━━ Data excerpts

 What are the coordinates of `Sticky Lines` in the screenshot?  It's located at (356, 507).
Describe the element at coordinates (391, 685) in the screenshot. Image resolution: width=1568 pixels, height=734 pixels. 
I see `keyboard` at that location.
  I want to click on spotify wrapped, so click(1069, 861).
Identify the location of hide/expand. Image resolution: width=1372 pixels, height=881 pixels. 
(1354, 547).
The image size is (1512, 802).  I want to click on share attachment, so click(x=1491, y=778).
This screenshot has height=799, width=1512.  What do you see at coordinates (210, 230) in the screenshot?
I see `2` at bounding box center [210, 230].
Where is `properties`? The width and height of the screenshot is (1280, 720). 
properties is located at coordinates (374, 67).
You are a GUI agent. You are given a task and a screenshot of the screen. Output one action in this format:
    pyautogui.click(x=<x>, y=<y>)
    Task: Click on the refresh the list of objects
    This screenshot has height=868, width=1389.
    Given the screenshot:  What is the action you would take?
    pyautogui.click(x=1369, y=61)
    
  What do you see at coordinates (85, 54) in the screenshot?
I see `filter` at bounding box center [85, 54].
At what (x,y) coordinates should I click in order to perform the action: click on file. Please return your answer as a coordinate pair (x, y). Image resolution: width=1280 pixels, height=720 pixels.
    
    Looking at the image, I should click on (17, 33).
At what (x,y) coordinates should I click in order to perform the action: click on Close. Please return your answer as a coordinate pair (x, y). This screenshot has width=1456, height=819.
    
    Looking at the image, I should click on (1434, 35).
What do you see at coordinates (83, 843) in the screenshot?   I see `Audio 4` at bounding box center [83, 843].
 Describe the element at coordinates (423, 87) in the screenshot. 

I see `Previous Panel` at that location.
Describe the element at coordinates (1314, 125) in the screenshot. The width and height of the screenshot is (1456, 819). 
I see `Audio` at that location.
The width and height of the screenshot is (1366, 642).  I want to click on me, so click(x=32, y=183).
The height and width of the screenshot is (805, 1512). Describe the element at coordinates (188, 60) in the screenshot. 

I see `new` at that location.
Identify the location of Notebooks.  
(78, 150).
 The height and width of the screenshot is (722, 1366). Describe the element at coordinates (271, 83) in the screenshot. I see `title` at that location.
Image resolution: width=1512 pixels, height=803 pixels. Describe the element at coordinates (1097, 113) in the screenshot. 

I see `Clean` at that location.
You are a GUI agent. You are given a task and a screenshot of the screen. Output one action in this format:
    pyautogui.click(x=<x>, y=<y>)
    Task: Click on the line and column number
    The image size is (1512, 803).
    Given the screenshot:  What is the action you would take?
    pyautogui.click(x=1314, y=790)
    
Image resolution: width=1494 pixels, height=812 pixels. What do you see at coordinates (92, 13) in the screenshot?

━━━━

Task goal
Count the lines of the records above that contain the word "your", treating uppercase and lowercase as different. Give only the number.

Full answer
2